85. Lion's Den
"This," Mr Ambrose said, gazing coldly at the two doors, "is inconvenient."
Karim swore violently.
"What is this?" I demanded, pointing to the bifurcation. "I thought you said there is only one corridor, and it leads straight on."
"I also mentioned that the plans were not up-to-date, if you remember, Mr Linton."
"Spiffing! Absolutely top-hole!" Angrily, I gave the wall a kick. Naturally, it kicked back as hard as walls usually do. "So we're just going to pack our bags and go home?"
"Certainly not," said Mr Ambrose, who looked as if the whole thing was nothing more than an intellectual problem to be discussed over tea and biscuits. "There are two corridors. We are three people. Simple Arithmetic tells us the solution. We will divide our forces, and whoever discovers Dalgliesh's office or his personal safe will have to acquire the file and make it out of here."
Karim, who had just been about to follow my example and kick the wall with all his force, stopped. I was rather glad. He might have brought down the house on top of us.
"Of course!" He exclaimed. "I'm at your service, Sahib. Where shall we go? Where shall we send..." His eyes rested for a moment on me, while he searched for the proper pronoun. "...this individual?" he concluded.
I opened my mouth to give him a piece of my mind, but Mr Ambrose was quicker.
"No, Karim. We will not go together. You will go one way. I and Mr Linton shall explore the other corridor."
Something like hurt showed under the black curls of Karim's beard. I might have been sorry for him if I hadn't been so busy suppressing a gigantic grin.
"You'd rather be accompanied by this creature than by me, Sahib?" the Mohammedan demanded.
Mr Ambrose made a terse movement with the head towards the second corridor. "I'd rather send somebody I can rely on where I cannot go myself, Karim."

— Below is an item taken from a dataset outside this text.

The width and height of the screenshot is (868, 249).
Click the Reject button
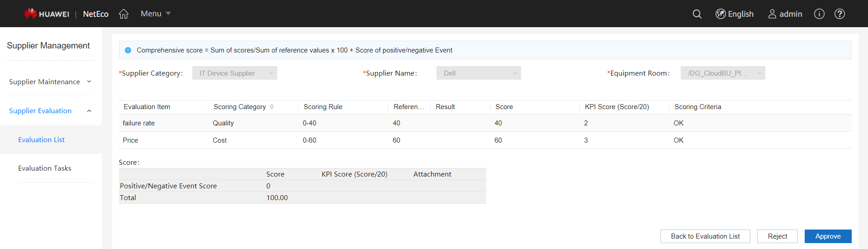(777, 236)
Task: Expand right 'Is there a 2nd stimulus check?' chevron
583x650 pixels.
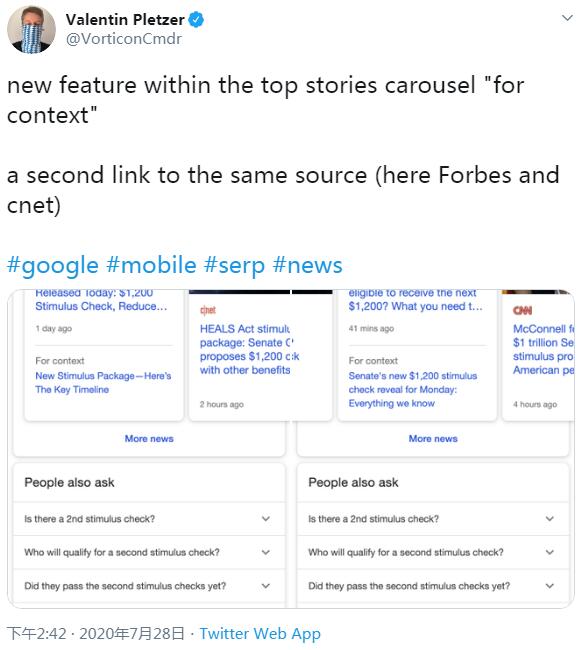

Nice. The grin stopped trying to force its way onto my face. So he couldn't rely on me, could he?
Mollified by Mr Ambrose words, and probably also by the sour look on my face, Karim bowed.
"I shall do as you command, Sahib."
"If you find the file, leave. If you find nothing, leave. Don't wait for us. We will meet back at Empire House."
Karim didn't look too happy about that order. But he bowed again.
"As you wish, Sahib."
Without another word, he turned and disappeared down the corridor to the left.
"Come on." Mr Ambrose motioned down the other corridor and started forwards. "We have wasted enough time."
I almost ran after him. Not that I would ever have admitted, but leaving Karim behind sent a tingle of fear up my spine. No matter how many soldiers Lord Dalgliesh had at his command, I couldn't see any of them getting past the huge Mohammedan. Now that he was gone, all Mr Ambrose had for protection was his cane, which just now didn't seem as impressive to me as on the first occasion he had drawn its hidden blade.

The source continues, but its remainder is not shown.